自室でやっているヨーヨーは趣味ではなく訓練の枠組みらしい。
現在は『タングラー』という二つのヨーヨーの糸を絡めたまま回転させる技を練習中だが、難しいのは技そのものではなく相手にぶつけた後も技を続行させる事であるようだ。

レトナの私服
お母さんならぬエイリアが選んでくれるので、自分では選ばない。
レトナが着たい服なんてないので、服が駄目になったタイミングで、エイリアが着せたい服ばかり買うことになっている。

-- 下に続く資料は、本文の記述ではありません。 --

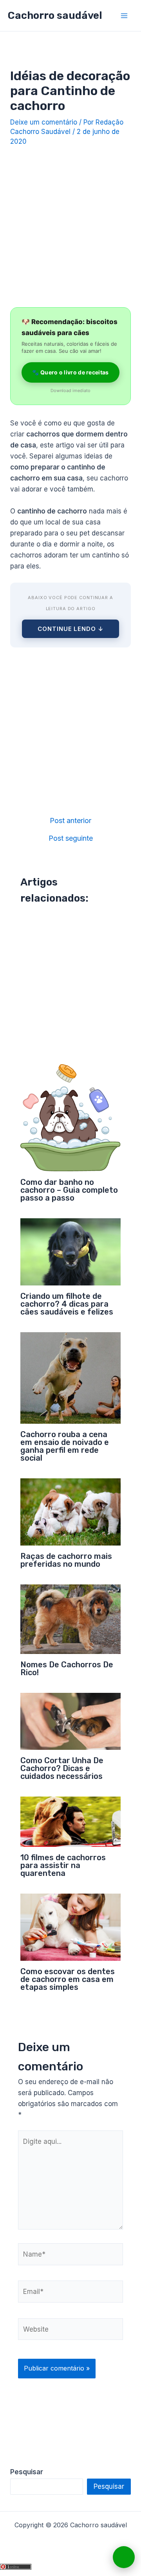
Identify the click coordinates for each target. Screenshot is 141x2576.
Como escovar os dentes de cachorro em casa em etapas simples (67, 1979)
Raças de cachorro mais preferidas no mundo (66, 1560)
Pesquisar (109, 2486)
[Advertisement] (70, 224)
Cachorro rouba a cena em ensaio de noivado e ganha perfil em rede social (64, 1446)
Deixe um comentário (43, 122)
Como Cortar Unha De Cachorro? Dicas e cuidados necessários (61, 1768)
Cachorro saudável (55, 15)
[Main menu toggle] (125, 16)
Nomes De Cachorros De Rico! (66, 1668)
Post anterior (70, 820)
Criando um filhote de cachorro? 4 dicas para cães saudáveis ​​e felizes (66, 1303)
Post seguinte (71, 838)
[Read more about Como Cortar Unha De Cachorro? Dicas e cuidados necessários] (70, 1721)
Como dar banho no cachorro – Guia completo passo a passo (69, 1190)
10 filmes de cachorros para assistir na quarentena (63, 1865)
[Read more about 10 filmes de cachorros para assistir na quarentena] (70, 1821)
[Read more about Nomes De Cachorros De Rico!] (70, 1619)
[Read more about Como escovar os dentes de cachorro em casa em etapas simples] (70, 1927)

結果、如何にも一般人なら気後れして躊躇する服しかないが、それしか無いのでレトナは普段着として使い回している。
近くのコンビニにもイブニングドレスで行く系の女性型レプリロイド。
躊躇がないので、無難というか安牌的な発想はない。
服の数は驚く程少ない。


その後のアイリスさん
多分封筒だけ見て勘違いからソワソワしている。
後に文通相手()にイレギュラーに襲われている所を救出される。
女は弱く見せた方が得(という偏見を持てばそう見える)という発言をしたりしなかったり。
その後のカーネルさん
ソワソワした妹の様子にソワソワしてしまう。